+++ Data extract
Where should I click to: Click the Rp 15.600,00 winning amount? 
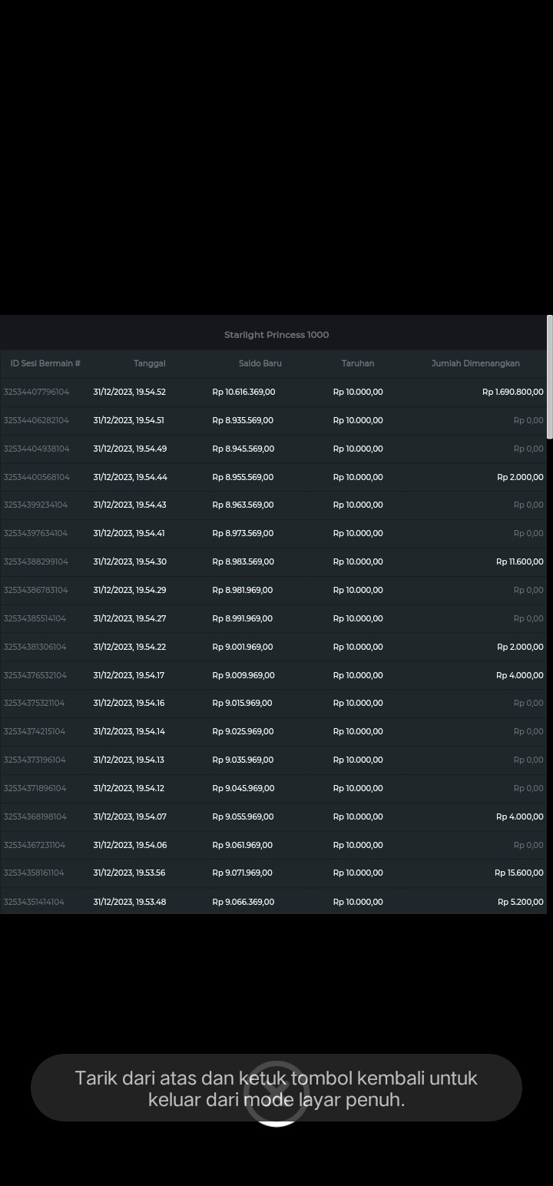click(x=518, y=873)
++++++
+++ Data extract
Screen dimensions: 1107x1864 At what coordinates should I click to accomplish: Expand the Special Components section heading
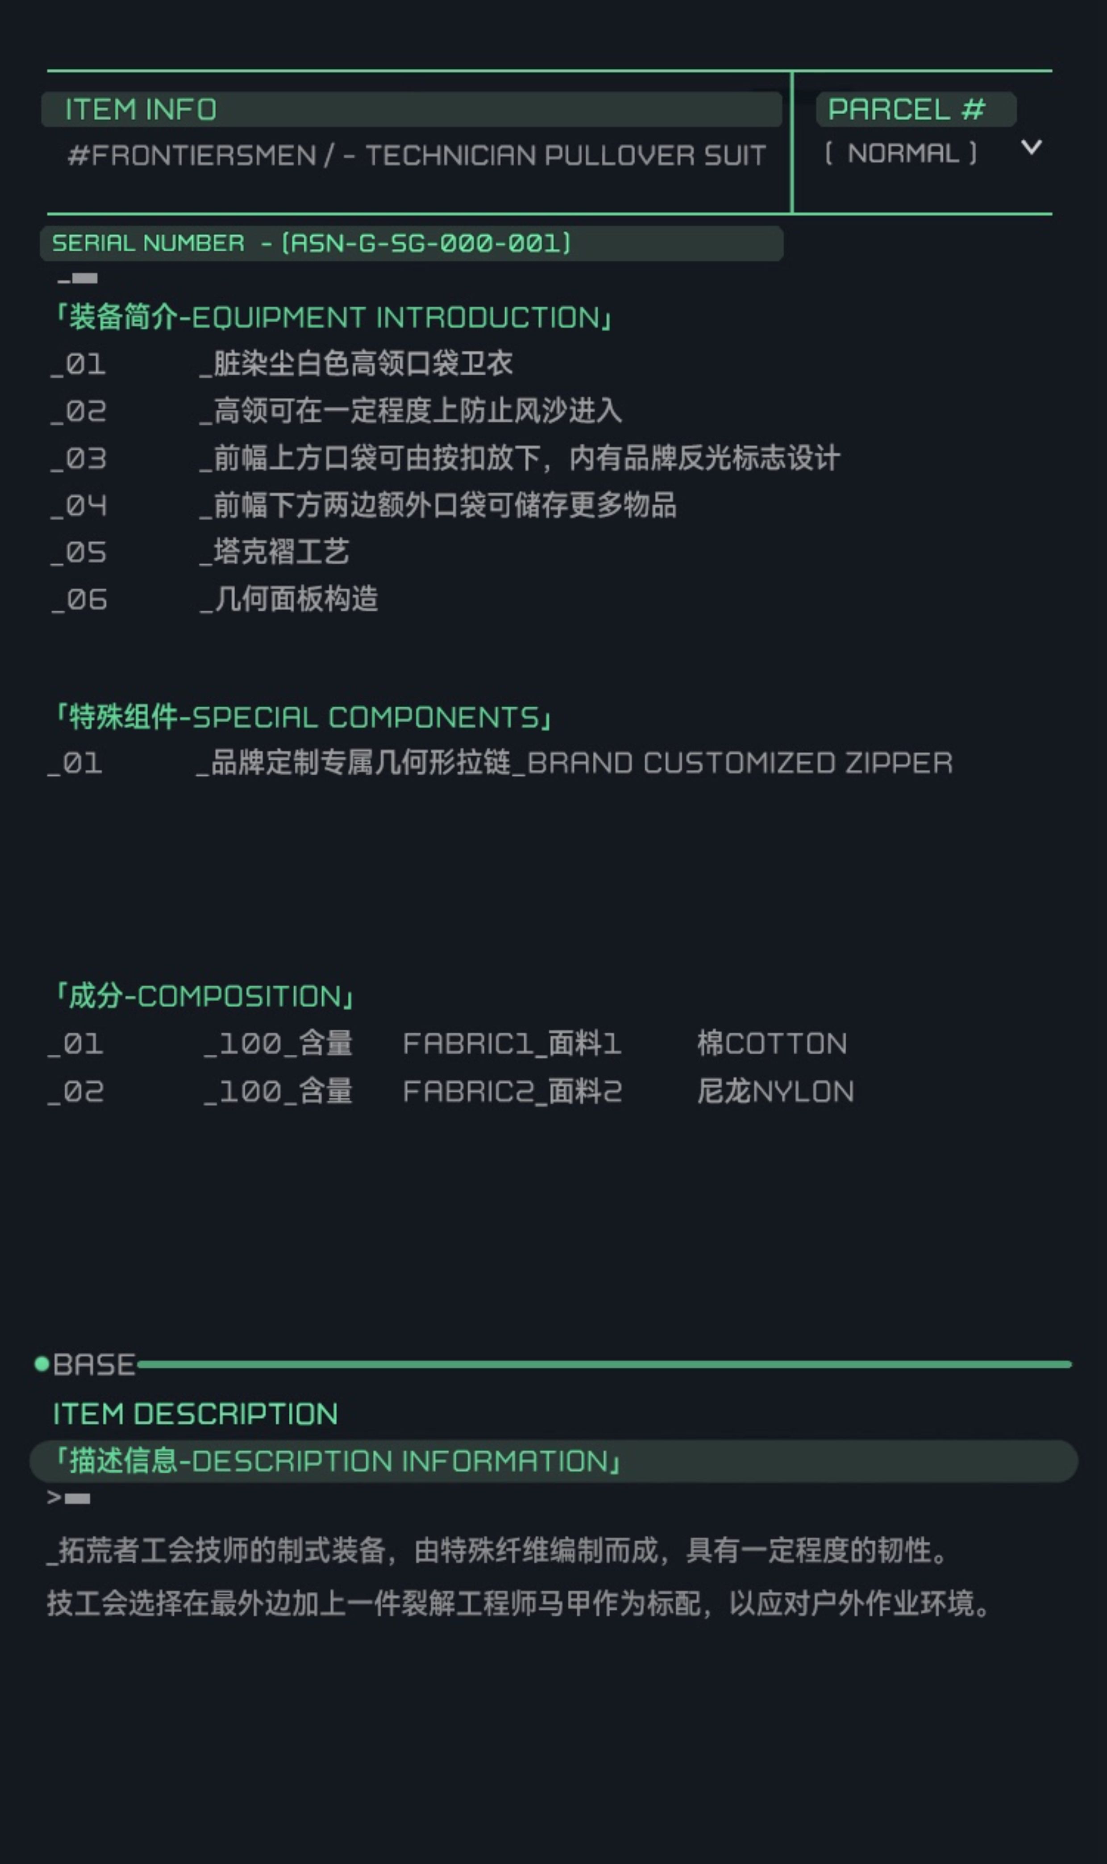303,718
++++++
+++ Data extract
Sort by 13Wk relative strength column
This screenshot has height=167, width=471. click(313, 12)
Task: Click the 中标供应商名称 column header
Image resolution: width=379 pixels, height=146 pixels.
++++++
## Aim of the task:
Within the data above, the lines from the one with "Task: Click the 中标供应商名称 column header" to the one with "Image resolution: width=379" must be repeated exactly; no other line belongs in the answer.

## Task result:
Task: Click the 中标供应商名称 column header
Image resolution: width=379 pixels, height=146 pixels.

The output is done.